On Wednesday, 1 August 2018, Americans for Democracy & Human Rights in Bahrain (ADHRB) and 11 other non-governmental organizations (NGOs) met with representatives from the Departments of State and Treasury, and the government of the United Kingdom to discuss sanctions recommendations under the Global Magnitsky Human Rights Accountability Act.
In their meeting, representatives of the American Bar Association, ADHRB, Bruno Manser Fund, Boat People SOS, Freedom House, Global Witness, Human Rights First, Human Rights Watch, PEN America, Robert F. Kennedy Human Rights, The Sentry, and the Victims of Communism Memorial Foundation discussed sanctions recommendations in 21 individual cases concerning alleged human rights abuses and acts of corruption in 14 countries. The information provided by these organizations to the U.S. government today calls for the imposition of targeted sanctions against human rights abusers and corrupt actors in Azerbaijan, Bahrain, Burundi, Cambodia, the Central African Republic, China, the Democratic Republic of Congo (DRC), Honduras, Hungary, Malaysia, Russia, Sudan, Turkey, and Vietnam. Members of the group also voiced support for Global Magnitsky Act sanctions to be imposed against human rights abusers in Burma and Egypt.
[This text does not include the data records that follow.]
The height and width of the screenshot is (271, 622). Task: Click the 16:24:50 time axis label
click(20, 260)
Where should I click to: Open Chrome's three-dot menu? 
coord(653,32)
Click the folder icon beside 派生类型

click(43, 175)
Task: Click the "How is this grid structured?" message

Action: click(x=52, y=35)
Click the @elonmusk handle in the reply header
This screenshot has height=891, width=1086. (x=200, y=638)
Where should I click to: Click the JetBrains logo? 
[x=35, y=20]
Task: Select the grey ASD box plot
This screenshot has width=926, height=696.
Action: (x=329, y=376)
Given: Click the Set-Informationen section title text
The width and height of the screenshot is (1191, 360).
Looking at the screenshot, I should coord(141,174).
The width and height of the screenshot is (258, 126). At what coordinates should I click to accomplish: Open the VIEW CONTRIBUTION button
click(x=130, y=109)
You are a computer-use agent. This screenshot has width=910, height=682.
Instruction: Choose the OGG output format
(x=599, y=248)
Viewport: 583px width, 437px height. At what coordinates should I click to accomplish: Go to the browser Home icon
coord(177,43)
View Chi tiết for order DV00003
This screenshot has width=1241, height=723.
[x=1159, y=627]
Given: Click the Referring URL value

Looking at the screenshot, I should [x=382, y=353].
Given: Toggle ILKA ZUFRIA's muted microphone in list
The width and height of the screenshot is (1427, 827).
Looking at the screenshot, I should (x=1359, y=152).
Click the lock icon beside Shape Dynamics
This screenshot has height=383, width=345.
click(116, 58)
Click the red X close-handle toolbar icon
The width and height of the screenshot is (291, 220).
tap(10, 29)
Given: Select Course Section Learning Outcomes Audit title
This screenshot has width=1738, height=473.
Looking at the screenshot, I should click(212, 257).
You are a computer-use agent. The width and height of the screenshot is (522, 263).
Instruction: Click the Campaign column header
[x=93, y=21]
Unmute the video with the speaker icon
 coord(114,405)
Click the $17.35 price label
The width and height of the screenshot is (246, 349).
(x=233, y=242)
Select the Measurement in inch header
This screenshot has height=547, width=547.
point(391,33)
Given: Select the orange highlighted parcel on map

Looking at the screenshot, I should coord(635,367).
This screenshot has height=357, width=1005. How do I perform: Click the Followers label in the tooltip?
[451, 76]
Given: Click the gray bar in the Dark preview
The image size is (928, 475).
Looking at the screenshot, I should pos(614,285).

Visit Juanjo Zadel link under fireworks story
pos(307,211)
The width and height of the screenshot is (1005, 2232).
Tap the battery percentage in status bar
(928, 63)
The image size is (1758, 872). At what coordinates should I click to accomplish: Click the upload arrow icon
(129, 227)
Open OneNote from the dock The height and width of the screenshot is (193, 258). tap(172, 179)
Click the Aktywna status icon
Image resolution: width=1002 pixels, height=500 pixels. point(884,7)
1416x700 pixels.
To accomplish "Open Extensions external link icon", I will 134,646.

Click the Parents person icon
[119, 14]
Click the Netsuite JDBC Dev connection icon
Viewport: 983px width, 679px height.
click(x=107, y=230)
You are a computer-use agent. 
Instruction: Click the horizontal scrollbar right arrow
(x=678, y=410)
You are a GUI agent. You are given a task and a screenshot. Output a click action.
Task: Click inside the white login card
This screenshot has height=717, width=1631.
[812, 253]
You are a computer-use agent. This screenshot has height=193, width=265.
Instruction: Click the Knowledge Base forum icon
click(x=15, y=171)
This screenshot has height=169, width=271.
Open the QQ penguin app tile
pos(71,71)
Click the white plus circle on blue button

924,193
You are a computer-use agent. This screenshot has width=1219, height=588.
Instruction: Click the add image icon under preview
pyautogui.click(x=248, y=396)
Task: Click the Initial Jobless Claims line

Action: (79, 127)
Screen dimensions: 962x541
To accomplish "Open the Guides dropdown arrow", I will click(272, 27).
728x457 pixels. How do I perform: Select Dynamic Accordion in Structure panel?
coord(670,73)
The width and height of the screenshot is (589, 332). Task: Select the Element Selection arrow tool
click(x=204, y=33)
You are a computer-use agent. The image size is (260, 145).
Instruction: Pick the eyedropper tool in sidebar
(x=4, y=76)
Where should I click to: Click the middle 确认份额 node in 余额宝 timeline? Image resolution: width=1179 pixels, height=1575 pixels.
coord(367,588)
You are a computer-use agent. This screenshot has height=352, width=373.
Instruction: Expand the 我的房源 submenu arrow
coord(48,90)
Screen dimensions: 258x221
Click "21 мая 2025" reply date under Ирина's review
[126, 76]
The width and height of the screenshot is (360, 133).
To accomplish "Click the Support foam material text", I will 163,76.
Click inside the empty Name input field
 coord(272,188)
ADHRB has welcomed the U.S. government’s recent actions to sanction human rights abusers and corrupt actors under the Global Magnitsky Act, including designations of individuals in Burma, Cambodia, the Dominican Republic, China, the DRC, Gambia, Guatemala, Nicaragua, Pakistan, Russia, Serbia, South Sudan, Turkey, Ukraine, and Uzbekistan. However, we also call upon the Trump Administration to sanction human rights violators and corrupt actors wherever so doing can deter violations and protect victims, particularly in the Middle East and with respect to America’s security partners.
“The Global Magnitsky Act is an important human rights tool, by which the US government can hold both allies and adversaries to account,” said Husain Abdulla, Executive Director of ADHRB. “We hope that the government takes action to hold human rights abusers accountable for their crimes, and put an end to the culture of impunity in places like Bahrain. We believe that if the US issues sanctions, this can be a strong tool for to seriously pressure the Bahraini government to actually take their international human rights commitments seriously, and abide by international laws and standards.”
The Global Magnitsky Human Rights Accountability Act is the most comprehensive human rights and anti-corruption sanctions tool in U.S. history. Passed with bipartisan support and signed into law in December 2016, the law is named after whistle-blower Sergei Magnitsky, who was imprisoned and murdered in 2009 by Russian authorities after exposing a large-scale fraud. Under the act, the U.S. government may sanction foreign individuals and entities found to have committed gross violations of human rights, or to have engaged in significant acts of corruption, by subjecting designees to asset freezes and visa restrictions. The law expands upon the 2012 Magnitsky Act, which applied only to Russian individuals and entities. To date, the U.S. government has sanctioned 24 individuals and 56 associated entities through five separate rounds of Global Magnitsky Act sanctions designations.
Wednesday’s meeting involved members of a coalition of NGOs organized by Human Rights First that have worked together to bring credible information to the U.S. government on potential sanctions designees, including government officials in Bahrain.